Someday, when President Trump is in his grave and the drama of his life is handed over to the historians, we would like to think that one of the noble scriveners will take a dispassionate look at the methods used to bring him down. Our guess is, sad to say, that when they do, they will conclude that the wrongs Mr. Trump has allegedly perpetrated are less serious than the breaches of constitutional principle and due process committed against him.

Let the scriveners start, we say, with the civil case just won — though it will be appealed — by New York’s attorney general, Letitia James. It is a shocking breach of property rights growing from a case that was promised, and the result announced, before Ms. James was in power. She was but a candidate when she declared that she would pursue the president. She’d filed no complaint, offered no evidence, but already had her quarry in mind. 

Now, it appears as if she could have him. A state judge, Arthur Engoron, has granted her request for partial summary judgment on the most important count, accusing Mr.
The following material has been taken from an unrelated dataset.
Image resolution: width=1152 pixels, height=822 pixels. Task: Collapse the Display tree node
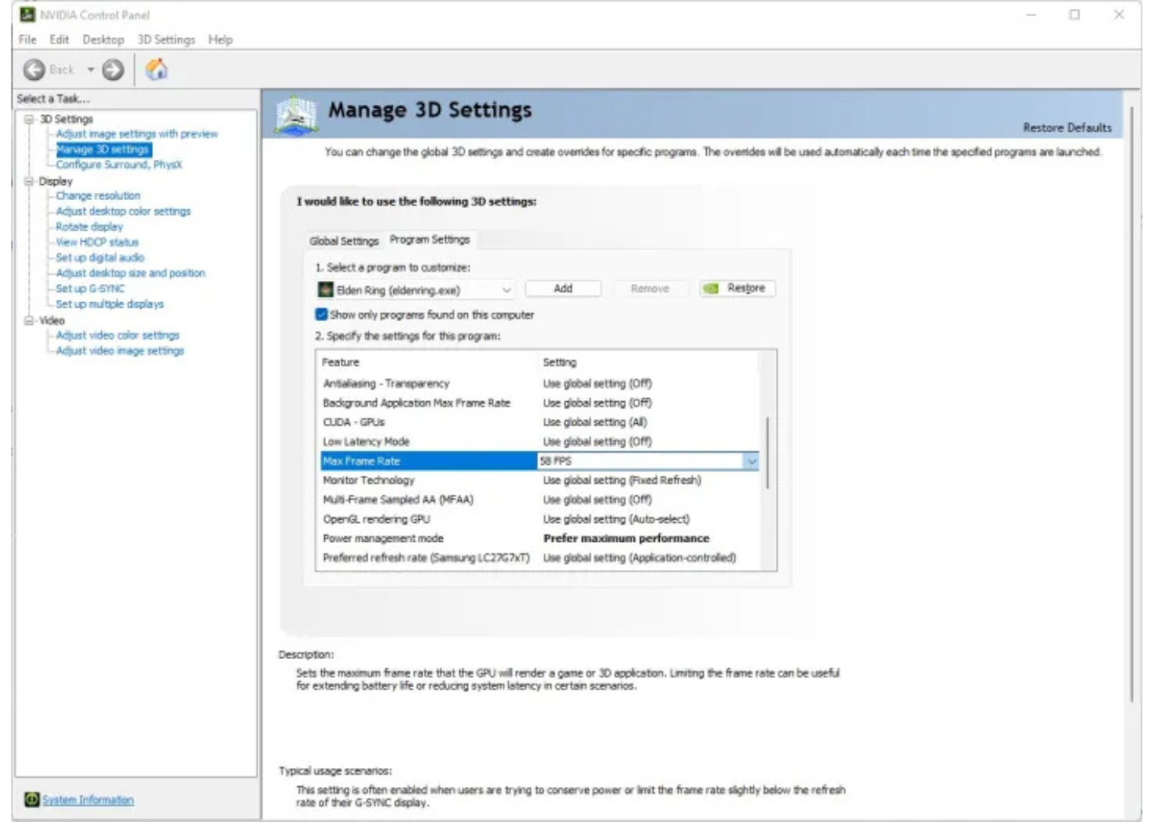pos(29,181)
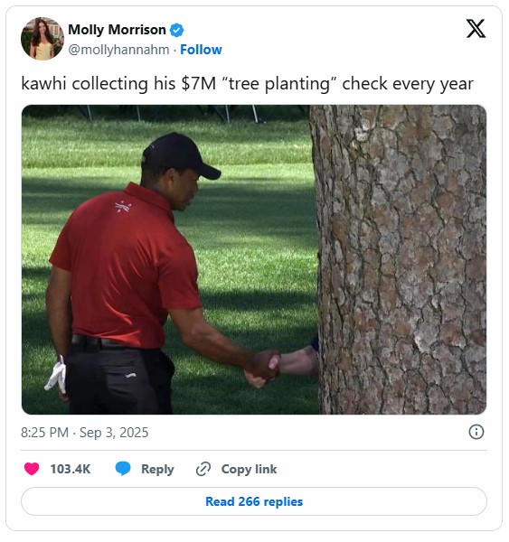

Trump, his family, and his organization of fraud. Damages will be sorted out at trial, but the die appears to be cast, and it’s come up snake eyes for the former president and the businesses that bear his name. No trial, no witness, and no computing estimates needed, apparently. 

Judge Arthur Engoron, in handing Ms. James the case, writes that he only had to find that Mr. Trump’s valuations were “false and misleading.” It is, he writes, “essentially a ‘documents’ case” and alleges that those documents “clearly contain fraudulent valuations.” He reports that Mr. Trump is of the position that the court “should not believe its own eyes.” He quotes “Duck Soup,” that classic by the legal sages the Marx Brothers, to make the point. 

To our eyes, though, the veracity — or better said, plausibility, given the guesswork involved — of Mr. Trump’s valuations is exactly the thing for which a trial, and the accouterments of due process, would be helpful. By many accounts, real estate appraising is more art than science. One prosecutor told our A.R. Hoffman that as practiced in Gotham, it amounts to “fudgework.” Mr. Trump may well have fudged too far, but how does the judge know? 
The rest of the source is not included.